● **题目 1**: 请改写记录中从开头到含有“Looking at the screenshot, I should point(652,181).”的那一行（首尾两行都算在内），把其中的“sparkle icon”换成“star icon”，其余内容一律不变。
● **题目 2**: 请接着这篇关于内存管理的文档最后一句往下续写。

● **文档**:
# Memory Management
主要處理三個議題
1. External fragmentation
2. Internal fragmentation (Linux的Buddy system主要suffer內部空間斷裂,詳細請看buddy system,補救方式是透過 slab allocation)
> linux最大的structure就是task_struct,但也只不過1KB而已,所以linux裡面大多數都是很多的小structure,所以大多數的狀況都是要面對internal fragmentation
4. Search for empty space (找整個記憶體空間符合使用者需求的space的時間複雜度)
> 內部空間斷裂跟page設計的大小是有關係的,page預設越大,給別人越容易有要五毛給一塊的情形發生,內部斷裂會越多,但好處是用來紀錄的page size就變小(因為index變少了),page預設越小,越不會有內部空間斷裂(想像小七店員找你錢全部都只找一塊),但壞處就是page table必須要超大才能紀錄每個page的資訊(管理記憶體本身也是佔記憶體的)
Kernel Memory Management的傾向
* 管理實體記憶體本身也是需要花費記憶體的(page table)
* Balance between management overhead and waste
* kernel自己prefer PA連續 and VA連續的區段
* better performance
* 跟user space process會很大不同,user space process通常不太需要PA連續的記憶體,給VA連續就足夠了,剩下的讓kernel的memory management去處理
* Aoid external fragmentation
* 把配置大記憶體跟小記憶體分開
* Avoid internal fragmentation
* Multiplexing more memory block requests into one page
* 需要額外的機制去管理per page

大的空間去跟Page Allocator申請(Buddy system)

● **记录列表**:
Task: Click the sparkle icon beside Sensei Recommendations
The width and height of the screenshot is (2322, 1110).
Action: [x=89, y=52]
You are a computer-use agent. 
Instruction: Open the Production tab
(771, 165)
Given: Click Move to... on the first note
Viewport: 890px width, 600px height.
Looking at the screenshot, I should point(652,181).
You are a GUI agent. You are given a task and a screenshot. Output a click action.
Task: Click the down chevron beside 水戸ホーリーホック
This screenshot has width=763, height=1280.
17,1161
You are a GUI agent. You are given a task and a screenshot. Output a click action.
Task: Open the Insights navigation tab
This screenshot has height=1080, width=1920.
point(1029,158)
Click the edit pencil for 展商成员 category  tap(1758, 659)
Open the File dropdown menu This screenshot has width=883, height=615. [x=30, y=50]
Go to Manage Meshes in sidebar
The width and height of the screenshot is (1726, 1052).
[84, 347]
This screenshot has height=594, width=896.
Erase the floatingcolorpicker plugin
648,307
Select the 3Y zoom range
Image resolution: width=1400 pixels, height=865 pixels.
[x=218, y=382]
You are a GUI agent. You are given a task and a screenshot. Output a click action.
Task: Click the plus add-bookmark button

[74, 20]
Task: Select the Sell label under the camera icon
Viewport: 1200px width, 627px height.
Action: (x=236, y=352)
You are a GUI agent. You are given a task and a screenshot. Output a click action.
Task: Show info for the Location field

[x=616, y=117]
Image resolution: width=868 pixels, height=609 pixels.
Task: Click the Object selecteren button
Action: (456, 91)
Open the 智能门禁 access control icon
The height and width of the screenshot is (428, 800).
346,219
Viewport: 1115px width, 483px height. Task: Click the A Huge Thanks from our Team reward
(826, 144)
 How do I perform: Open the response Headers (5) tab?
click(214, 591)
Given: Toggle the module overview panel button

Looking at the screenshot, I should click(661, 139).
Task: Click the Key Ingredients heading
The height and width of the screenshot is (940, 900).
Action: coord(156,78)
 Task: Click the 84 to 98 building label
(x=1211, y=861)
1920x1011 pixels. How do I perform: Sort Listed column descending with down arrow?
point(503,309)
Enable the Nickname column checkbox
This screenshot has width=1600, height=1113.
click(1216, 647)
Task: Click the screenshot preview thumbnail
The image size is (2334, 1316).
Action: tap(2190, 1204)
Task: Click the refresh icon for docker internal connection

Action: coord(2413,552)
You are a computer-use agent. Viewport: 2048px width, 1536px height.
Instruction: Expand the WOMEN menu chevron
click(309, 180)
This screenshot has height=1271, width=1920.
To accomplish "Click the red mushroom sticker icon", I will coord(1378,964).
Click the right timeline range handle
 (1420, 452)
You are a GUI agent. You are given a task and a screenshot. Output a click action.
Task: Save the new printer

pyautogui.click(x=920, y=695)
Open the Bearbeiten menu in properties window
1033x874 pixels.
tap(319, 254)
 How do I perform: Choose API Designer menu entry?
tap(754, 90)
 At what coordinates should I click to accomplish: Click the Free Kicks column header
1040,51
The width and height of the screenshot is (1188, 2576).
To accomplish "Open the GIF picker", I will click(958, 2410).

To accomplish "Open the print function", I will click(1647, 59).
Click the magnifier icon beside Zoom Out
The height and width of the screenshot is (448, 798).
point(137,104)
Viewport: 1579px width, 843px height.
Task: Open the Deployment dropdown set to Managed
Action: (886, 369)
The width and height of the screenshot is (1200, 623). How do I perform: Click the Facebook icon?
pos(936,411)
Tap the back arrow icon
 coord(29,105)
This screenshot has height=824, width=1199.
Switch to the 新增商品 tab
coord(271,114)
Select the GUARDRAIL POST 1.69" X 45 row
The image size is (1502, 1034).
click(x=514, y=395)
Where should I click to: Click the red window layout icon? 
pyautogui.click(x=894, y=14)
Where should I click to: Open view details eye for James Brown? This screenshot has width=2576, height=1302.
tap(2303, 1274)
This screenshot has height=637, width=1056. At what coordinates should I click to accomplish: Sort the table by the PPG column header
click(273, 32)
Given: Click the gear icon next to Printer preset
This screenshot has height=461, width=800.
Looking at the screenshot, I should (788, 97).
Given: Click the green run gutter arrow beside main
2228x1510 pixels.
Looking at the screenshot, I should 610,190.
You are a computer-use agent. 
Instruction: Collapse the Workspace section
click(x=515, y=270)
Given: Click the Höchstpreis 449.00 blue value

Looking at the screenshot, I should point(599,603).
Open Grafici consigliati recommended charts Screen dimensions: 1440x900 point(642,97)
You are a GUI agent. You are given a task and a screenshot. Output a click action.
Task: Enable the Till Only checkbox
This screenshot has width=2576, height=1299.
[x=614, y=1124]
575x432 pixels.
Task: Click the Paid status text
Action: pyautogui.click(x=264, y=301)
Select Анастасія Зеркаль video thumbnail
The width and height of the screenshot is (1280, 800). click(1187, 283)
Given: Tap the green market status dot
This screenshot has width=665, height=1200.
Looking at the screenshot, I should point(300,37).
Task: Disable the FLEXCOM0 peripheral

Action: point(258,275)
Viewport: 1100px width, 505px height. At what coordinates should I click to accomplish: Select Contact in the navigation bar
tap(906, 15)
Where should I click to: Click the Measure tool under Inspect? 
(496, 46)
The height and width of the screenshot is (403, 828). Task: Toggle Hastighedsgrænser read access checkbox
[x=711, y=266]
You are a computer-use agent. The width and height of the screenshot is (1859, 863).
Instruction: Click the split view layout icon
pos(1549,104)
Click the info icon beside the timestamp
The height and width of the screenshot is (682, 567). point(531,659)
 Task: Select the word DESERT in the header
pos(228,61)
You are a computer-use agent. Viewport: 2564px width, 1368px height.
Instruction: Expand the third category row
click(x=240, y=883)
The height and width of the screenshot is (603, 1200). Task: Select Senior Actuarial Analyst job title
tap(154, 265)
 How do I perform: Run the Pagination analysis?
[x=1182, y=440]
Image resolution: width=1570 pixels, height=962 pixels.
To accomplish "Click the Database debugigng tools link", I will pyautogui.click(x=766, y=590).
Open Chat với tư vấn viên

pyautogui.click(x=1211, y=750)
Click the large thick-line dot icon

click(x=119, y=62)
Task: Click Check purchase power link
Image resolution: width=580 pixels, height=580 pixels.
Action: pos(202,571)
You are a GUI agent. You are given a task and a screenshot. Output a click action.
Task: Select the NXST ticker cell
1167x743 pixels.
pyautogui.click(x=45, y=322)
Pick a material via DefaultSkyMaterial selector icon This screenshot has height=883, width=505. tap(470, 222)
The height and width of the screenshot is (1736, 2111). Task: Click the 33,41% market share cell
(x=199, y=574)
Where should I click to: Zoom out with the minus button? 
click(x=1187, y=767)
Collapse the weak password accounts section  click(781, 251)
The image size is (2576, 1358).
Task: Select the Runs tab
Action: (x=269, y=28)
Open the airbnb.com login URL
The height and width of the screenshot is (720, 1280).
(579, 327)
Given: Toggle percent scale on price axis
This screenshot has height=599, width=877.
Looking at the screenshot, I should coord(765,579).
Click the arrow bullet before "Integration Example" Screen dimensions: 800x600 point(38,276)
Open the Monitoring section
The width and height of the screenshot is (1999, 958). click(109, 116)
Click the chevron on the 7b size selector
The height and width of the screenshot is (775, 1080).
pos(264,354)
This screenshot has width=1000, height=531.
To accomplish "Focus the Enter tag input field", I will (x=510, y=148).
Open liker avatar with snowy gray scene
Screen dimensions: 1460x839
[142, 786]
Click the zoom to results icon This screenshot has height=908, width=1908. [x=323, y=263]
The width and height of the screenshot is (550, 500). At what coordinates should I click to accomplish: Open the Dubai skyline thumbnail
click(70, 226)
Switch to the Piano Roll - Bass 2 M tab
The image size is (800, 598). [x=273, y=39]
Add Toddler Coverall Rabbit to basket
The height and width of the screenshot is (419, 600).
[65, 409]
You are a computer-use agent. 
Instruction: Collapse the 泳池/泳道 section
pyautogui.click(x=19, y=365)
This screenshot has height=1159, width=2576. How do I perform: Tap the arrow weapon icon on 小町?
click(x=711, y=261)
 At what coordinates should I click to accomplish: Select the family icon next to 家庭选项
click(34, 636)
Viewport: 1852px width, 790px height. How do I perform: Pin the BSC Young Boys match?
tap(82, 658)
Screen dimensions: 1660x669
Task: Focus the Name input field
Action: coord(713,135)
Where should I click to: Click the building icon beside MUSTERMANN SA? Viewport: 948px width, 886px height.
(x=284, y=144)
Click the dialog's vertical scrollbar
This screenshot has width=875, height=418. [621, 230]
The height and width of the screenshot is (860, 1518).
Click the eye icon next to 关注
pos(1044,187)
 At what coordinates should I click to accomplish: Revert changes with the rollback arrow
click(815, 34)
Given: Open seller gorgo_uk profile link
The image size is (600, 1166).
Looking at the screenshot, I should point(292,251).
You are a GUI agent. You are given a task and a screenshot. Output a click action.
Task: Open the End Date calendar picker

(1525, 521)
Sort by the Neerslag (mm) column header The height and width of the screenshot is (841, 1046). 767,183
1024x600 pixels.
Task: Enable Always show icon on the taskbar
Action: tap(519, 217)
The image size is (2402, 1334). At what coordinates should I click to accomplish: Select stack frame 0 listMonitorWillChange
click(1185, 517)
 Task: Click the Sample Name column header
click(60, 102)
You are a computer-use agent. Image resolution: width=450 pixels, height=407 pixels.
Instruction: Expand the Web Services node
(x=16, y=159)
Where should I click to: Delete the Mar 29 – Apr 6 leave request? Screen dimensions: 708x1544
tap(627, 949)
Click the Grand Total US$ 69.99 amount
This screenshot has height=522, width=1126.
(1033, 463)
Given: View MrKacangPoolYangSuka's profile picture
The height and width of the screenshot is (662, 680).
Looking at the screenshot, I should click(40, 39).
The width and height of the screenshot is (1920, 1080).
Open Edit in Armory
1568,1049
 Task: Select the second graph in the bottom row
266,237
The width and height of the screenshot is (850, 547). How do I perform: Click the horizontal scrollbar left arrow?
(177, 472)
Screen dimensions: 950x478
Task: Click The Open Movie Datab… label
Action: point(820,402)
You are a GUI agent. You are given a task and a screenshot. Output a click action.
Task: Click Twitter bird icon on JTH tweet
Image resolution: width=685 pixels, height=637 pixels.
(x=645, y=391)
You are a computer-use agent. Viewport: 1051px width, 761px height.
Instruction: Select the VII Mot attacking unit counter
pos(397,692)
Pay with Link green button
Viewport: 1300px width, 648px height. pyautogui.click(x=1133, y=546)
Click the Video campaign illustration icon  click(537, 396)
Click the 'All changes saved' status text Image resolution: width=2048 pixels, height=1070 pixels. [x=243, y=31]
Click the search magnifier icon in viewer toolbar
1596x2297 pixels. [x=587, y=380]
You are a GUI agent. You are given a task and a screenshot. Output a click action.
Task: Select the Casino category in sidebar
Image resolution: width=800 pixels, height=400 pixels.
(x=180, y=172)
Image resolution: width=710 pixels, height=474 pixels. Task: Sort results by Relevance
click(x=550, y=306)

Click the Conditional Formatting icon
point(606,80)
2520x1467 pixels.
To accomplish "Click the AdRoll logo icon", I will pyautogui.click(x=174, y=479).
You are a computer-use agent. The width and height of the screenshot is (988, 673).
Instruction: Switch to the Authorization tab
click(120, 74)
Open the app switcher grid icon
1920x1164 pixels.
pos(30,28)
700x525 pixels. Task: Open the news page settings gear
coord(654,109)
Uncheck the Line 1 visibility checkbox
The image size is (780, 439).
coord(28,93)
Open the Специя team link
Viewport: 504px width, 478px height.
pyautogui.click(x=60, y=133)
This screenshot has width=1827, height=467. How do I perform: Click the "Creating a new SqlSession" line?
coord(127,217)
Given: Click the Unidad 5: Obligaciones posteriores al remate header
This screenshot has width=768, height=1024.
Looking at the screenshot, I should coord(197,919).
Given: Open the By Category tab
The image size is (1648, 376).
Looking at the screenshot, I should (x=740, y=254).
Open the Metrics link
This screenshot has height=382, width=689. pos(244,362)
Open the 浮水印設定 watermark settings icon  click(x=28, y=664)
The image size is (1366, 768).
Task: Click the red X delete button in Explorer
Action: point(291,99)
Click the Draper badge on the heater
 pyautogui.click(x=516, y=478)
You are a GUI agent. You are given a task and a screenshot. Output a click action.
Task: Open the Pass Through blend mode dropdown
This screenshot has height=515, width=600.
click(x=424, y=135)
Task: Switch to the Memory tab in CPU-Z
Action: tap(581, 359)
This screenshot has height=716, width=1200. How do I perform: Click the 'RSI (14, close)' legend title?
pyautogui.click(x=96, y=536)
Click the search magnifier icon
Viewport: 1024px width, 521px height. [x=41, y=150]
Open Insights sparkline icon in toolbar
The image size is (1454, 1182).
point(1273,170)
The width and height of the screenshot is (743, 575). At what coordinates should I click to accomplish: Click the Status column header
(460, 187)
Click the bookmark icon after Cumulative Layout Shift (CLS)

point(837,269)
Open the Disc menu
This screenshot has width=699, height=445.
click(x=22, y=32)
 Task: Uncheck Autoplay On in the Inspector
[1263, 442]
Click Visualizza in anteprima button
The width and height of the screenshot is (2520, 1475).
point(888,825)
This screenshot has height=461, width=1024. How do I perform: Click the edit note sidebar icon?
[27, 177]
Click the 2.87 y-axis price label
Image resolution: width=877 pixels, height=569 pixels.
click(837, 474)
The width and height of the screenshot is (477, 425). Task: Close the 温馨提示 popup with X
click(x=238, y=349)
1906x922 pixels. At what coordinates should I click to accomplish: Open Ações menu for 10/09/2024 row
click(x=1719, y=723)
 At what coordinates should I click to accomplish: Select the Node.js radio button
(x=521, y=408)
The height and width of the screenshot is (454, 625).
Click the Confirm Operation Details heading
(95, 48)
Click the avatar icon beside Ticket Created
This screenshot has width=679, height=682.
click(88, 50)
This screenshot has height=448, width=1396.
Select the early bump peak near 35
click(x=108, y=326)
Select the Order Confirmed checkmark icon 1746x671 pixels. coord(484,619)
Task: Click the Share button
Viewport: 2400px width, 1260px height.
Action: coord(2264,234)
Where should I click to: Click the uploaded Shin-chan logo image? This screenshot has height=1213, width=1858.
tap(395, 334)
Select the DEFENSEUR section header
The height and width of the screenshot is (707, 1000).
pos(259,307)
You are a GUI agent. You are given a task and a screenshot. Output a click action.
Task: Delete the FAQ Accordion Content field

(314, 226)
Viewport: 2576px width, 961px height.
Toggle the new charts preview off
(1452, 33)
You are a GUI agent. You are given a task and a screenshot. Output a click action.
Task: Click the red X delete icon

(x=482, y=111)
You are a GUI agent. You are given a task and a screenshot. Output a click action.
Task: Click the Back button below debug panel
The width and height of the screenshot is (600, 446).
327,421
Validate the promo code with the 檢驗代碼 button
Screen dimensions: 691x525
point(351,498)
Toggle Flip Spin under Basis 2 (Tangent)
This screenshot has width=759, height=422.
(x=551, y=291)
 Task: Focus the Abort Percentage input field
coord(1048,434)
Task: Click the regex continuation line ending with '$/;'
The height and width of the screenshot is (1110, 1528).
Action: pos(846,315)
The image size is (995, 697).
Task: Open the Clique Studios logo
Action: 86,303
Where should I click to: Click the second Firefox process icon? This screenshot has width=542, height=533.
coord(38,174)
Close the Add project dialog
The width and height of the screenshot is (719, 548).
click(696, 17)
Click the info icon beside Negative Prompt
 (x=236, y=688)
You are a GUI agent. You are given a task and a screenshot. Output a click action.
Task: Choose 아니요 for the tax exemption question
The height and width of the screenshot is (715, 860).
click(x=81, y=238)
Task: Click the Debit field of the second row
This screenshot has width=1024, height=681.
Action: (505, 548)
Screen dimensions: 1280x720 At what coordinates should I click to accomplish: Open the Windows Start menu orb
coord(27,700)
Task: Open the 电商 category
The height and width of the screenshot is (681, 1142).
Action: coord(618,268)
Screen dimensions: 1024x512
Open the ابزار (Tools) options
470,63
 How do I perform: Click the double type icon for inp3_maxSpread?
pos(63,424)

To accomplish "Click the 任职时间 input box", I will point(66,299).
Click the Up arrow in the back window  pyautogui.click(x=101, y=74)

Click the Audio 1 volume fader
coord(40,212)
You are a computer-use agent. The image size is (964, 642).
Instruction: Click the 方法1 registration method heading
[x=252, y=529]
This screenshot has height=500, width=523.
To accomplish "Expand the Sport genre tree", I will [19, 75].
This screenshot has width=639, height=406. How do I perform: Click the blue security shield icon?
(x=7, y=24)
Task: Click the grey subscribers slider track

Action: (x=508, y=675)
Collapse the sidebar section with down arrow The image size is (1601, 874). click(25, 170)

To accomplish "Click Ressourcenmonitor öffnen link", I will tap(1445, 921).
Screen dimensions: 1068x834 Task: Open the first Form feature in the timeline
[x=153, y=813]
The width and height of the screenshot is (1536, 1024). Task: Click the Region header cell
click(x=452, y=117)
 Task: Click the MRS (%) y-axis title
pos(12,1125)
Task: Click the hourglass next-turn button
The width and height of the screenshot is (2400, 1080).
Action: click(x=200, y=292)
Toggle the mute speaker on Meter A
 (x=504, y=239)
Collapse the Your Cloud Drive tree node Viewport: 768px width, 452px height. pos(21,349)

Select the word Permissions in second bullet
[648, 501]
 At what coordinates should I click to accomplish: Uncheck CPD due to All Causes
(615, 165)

● **参考答案 1**:
Task: Click the star icon beside Sensei Recommendations
The width and height of the screenshot is (2322, 1110).
Action: [x=89, y=52]
You are a computer-use agent. 
Instruction: Open the Production tab
(771, 165)
Given: Click Move to... on the first note
Viewport: 890px width, 600px height.
Looking at the screenshot, I should point(652,181).

● **参考答案 2**:
小的空間去跟Slab Allocator申請
(Slab是為了解決external fragment的問題)

# Pages(描述physical pages, not VP)
kernel把physical pages當作base unit, 雖然cpu的最小定址單元是byte or a word. MMU只deal with pages.Therefore, the MMU maintains the system’s pagetables with page-sized granularity.
* in virtual memory, pages are the smallest unit that matters.
each architecture defines its own pages size.
* 32-bit architectures have 4KB pages.
* 64-bit have 8KB pages.
* if a machine have 4KB pages and 1GB memory, physical memory 可被切為262144 distinct pages.
代表page的structure

* flag:
* page的status, Such flags include whether the page is dirty or whether it is locked in memory Bit flags represent the various values, so at least 32 different flags are simultaneously available
* _count: (可以有多個process的AS都有對應到同個page)
* how many references there are to the page. -1代表沒人使用這個page. 代表可以被kernel去新配置記憶體,kernel用page_count()來check這個值
* page_count()
* free的話回傳0
* 有人在使用的話回傳使用者個數
* virtual: page's VA address.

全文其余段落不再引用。